Der Burbacher Pass

Nach dem Überqueren der Hörsel an einer Furtstelle nahe der Brücke zwischen Rehhof und Seehof kreuzte die Straße zunächst die alte „via regia". Diese war einst eine bedeutende Heerstraße und zugleich die Hauptstraße für den Ost-West orientierten Verkehr in Thüringen. Im Abschnitt zwischen Kahlenberg und Sättelstädt besaß die Straße noch den Namen „Der Stieg". Wir folgen aber unserer Passstraße, die nun zunächst weiter entlang der heutigen Straße nach Burbach führte. Kurz vor der Gartenanlage zweigt ein noch deutlich erkennbarer Hohlweg in Richtung Norden ab. Dieser Hohlweg ist nun der erste noch sichtbare Rest der alten Straße. In einem großen Bogen zog sich nun die alte Straße am Hang entlang in Richtung Burbacher Pass hinauf, sie erreichte etwa 100 m weiter westlich von der Unterquerung die heutige Autobahntrasse (ein Heckenstreifen markiert diese Stelle).
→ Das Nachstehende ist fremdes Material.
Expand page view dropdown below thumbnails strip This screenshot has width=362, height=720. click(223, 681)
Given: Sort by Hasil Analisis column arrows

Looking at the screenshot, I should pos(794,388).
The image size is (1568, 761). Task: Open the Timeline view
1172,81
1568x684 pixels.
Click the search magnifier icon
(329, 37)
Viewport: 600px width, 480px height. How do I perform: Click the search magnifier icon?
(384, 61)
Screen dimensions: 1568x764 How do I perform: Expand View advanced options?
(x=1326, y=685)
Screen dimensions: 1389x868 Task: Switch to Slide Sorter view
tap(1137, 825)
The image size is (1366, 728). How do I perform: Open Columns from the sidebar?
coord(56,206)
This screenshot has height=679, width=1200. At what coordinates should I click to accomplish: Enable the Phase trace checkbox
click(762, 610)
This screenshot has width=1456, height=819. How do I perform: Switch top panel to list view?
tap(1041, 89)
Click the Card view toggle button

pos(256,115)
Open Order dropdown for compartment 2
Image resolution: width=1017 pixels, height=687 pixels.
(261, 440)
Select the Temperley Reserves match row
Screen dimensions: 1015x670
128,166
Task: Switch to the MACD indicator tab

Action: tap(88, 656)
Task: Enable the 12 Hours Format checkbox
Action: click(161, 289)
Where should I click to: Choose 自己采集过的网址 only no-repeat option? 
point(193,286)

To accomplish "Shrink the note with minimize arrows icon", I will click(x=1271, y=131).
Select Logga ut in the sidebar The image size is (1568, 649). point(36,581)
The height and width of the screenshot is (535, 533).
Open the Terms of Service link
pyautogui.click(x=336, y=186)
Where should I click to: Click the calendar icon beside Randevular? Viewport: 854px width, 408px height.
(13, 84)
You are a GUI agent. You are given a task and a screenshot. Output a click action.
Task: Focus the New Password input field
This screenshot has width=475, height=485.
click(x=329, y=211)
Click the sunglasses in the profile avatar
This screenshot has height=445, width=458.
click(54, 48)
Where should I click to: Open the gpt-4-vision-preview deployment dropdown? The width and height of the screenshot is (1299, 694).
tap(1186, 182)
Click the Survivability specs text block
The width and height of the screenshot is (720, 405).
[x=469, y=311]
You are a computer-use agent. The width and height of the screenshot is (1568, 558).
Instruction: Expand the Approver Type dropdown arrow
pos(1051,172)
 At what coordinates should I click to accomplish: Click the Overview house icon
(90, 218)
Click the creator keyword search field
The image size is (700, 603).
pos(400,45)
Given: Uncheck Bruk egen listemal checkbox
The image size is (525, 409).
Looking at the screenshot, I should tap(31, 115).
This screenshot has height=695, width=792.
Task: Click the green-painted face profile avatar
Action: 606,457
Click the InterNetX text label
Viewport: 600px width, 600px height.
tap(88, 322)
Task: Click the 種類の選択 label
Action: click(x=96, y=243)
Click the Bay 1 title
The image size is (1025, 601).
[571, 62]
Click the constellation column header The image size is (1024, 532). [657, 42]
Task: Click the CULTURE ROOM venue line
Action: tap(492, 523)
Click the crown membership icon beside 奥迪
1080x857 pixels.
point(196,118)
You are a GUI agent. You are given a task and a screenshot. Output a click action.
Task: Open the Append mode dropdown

Es folgt der steile, aber relativ kurze Anstieg bis hinauf zum Kammweg. Deutlich lassen sich im Unterholz rechter Hand des Fahrweges Hohlwege verfolgen, dicht unterhalb der Kreuzung am Pass sind es sogar 4 nebeneinander liegende Fahrrinnen.

Diese Rinnen entstanden, weil die Fuhrleute an den steilsten Abschnitten beim Hinabfahren mit ihren Fuhrwerken durch Schleifhölzer eine zusätzliche Bremswirkung erzielen mussten; andernfalls hätten die Zugtiere und die einfachen Bremsvorrichtungen an den Fuhrwerken für eine sichere Talfahrt nicht ausgereicht. Durch diese Schleifhölzer, durch die Räder und die Hufe der Zugtiere wurde ständig Boden gelockert und durch Niederschlagswasser talwärts gespült, was nach und nach zur Ausbildung der Hohlwege führte. War ein Weg nicht mehr zu gebrauchen, dann wurde einfach am Rande ein neuer angelegt, nach und nach entstand so ein ganzer „Hohlwegfächer" bzw. ein „Hohlwegbüschel". Der Straßenverlauf führte dann weiter in Richtung Wenigenlupnitz, nahezu identisch mit dem heutigen Fahrweg. Einige Hundert Meter nördlich des heutigen Waldrandes kreuzte unsere Straße noch die sogenannte „Creuzburger Straße", die - ebenfalls Ost-West orientiert - das Nessetal entlangführt.

Heute belegen die alten Hohlwege (Geländemerkmale) die einstige Bedeutung des Burbacher Passes als historische Straßenverbindung, weshalb man sie als Bodendenkmal achten und schützen muß.